Common areas of employment for linguists
Linguistics majors are well equipped for both an academic career, and a variety of non-academic professional programmes and careers linked to language.
Since the program is taught in English, graduates of General Linguistics at Bamberg are well-prepared for the international labour market.
Linguists may find employment in the following areas:
- the publishing industry
- archives, libraries or museums
- as technical writers, or as journalists
- as translators or interpreters
- the computer industry (e.g. speech recognition and translation software)
- forensic linguistics
- at universities, in teaching and research
A Master’s degree is also the prerequisite for enrolment in most PhD programs. Graduates who want to pursue an academic career can apply for a PhD program at the Bamberg Graduate School of Linguistics (BaGL), which offers a well-structured interdisciplinary PhD program in linguistics and related subjects.
"Studying the Master's degree General Linguistics in Bamberg was a very good option for me to deepen my linguistic knowledge as a speech language therapist and especially to focus on empirical methods in linguistics, which I now apply in teaching and research. The international orientation of the programme, the contact to students and lecturers from all over the world and the language modules were very helpful for my work in multilingual contexts.

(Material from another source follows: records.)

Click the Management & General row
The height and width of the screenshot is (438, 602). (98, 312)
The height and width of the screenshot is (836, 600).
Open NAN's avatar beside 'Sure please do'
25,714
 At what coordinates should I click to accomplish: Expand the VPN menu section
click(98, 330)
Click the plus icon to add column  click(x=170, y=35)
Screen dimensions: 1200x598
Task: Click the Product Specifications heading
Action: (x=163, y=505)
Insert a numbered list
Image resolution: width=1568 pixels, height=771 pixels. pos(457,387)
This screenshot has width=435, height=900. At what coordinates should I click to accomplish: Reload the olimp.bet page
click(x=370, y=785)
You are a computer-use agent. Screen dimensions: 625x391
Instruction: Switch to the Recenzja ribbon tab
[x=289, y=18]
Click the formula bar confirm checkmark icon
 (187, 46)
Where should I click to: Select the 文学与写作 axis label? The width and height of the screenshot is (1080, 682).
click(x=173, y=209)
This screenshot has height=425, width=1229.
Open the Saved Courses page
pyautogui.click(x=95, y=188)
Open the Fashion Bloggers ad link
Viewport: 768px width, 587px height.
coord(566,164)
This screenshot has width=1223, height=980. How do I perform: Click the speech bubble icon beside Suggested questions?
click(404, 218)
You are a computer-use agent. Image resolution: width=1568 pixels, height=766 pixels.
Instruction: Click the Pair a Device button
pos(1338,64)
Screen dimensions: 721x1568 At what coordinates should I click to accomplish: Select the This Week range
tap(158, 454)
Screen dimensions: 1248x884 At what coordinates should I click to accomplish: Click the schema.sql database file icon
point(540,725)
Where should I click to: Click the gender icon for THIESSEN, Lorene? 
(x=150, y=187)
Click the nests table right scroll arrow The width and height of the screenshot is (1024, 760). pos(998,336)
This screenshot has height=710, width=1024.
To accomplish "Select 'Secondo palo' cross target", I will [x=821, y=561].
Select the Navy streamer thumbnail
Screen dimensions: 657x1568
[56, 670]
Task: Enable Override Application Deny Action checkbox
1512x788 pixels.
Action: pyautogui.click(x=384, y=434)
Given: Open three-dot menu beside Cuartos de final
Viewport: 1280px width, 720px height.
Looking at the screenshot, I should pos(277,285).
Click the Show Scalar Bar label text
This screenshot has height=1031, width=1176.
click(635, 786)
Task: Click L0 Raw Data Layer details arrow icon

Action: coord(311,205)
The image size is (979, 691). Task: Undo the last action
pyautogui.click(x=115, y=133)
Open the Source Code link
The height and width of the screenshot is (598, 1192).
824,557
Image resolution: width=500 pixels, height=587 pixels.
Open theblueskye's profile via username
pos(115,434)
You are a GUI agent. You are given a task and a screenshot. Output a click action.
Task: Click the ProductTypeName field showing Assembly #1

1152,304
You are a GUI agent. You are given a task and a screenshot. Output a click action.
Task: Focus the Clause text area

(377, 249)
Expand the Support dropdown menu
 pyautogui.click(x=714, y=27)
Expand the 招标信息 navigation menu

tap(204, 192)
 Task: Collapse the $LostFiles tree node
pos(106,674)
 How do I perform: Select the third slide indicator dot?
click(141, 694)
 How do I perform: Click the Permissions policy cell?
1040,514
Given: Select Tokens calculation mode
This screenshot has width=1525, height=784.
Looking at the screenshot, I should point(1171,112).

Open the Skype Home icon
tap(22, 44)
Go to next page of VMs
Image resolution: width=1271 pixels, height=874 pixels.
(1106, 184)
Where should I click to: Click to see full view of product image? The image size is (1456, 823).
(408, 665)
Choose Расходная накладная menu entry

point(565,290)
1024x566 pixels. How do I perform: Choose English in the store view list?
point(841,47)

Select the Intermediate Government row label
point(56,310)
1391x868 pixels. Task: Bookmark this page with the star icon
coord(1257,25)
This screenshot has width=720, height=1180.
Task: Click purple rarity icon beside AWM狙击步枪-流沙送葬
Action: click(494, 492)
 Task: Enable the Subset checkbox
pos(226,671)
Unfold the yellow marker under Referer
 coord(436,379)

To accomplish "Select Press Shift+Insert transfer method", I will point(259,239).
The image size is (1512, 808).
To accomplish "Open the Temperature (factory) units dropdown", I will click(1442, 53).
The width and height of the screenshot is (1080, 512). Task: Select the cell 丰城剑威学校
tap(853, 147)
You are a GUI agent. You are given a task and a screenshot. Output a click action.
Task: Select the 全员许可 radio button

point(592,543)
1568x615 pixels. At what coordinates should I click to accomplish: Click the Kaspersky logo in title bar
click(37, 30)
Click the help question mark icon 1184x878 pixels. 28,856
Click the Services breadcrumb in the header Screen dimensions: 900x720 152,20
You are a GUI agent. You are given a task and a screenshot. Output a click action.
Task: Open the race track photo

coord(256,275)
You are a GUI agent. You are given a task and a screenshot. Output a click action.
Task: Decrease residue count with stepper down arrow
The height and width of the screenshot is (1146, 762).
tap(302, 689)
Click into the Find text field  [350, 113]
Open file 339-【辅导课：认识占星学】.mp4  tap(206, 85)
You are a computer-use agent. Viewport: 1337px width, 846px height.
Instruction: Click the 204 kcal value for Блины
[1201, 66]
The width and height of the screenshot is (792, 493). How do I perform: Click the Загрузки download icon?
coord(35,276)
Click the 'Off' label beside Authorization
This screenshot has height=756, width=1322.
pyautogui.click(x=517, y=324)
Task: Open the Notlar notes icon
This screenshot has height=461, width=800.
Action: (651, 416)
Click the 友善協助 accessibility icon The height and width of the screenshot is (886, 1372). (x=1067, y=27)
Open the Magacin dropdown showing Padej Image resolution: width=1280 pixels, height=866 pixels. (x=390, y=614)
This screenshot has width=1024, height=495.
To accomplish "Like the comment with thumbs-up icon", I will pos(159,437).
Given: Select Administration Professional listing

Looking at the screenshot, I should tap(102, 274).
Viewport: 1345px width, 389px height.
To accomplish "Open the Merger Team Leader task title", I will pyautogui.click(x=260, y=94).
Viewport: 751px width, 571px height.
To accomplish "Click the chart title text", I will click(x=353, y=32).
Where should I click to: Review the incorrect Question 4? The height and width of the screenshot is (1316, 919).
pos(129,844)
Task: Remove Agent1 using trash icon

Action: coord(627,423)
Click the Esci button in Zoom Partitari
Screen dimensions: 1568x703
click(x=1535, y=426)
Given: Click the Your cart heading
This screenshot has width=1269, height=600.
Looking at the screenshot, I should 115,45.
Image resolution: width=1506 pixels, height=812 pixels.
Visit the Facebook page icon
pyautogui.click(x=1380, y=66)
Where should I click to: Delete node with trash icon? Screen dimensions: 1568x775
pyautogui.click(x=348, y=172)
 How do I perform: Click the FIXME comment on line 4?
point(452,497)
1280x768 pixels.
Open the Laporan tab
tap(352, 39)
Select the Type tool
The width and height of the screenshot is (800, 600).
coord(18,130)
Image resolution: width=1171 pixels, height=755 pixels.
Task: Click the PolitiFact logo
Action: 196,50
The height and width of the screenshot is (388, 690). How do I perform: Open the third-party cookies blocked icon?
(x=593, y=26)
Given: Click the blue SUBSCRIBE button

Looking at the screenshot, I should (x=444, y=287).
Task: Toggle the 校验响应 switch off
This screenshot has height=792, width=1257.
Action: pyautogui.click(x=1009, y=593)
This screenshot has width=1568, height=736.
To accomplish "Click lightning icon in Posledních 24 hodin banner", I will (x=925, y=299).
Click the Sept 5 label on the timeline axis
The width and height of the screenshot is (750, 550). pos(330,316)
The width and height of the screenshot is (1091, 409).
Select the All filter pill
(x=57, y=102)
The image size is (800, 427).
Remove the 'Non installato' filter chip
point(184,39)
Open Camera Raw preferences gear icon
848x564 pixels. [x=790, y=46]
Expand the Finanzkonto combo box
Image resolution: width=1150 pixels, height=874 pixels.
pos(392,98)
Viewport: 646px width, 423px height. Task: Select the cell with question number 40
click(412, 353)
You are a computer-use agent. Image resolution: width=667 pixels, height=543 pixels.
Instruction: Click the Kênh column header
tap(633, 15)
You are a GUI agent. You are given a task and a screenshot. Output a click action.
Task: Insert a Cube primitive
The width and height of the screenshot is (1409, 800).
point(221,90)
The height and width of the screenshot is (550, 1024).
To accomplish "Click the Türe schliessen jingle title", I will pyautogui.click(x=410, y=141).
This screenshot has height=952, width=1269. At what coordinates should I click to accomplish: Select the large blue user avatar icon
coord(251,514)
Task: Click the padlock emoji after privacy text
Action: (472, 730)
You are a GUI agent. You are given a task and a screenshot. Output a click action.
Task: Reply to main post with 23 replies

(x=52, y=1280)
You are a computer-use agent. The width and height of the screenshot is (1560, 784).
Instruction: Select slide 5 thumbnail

Especially the high flexibility of the programme was ideal for me. I was able to pursue my research interests in the field of bilingual language acquisition and received full support during a year abroad in Santiago de Chile and in the cooperation with international institutions.
The MA General Linguistics in Bamberg was therefore a very valuable and instructive time for me, personally and professionally."
"The intensive academic guidance and opportunity to gain hands-on experience in language description and analysis definetely made the MA General Linguistics a good choice for me.I now work as a PhD student at Freiburg University and the Australian National University and research language change in an Australian language. My knowledge of theoretical issues, corpus annotation using the relevant software and data analysis apply directly to what I do in my PhD.“
"The MA in General Linguistics was an ideal course of study in pursuit of my career as an English language teacher. The intensive linguistic coursework of the degree and the requirement to take practical language courses proved invaluable in helping me cultivate the theoretical and practical skills that I now use on a daily basis. For me, the intimate small-class environment, which allows for much student-instructor interaction, delivered excellent conditions in which to learn the theories that describe the world’s languages. In addition, close ties to other university faculties allowed me to branch out to develop didactic and technical skills to supplement the linguistics courses of the department."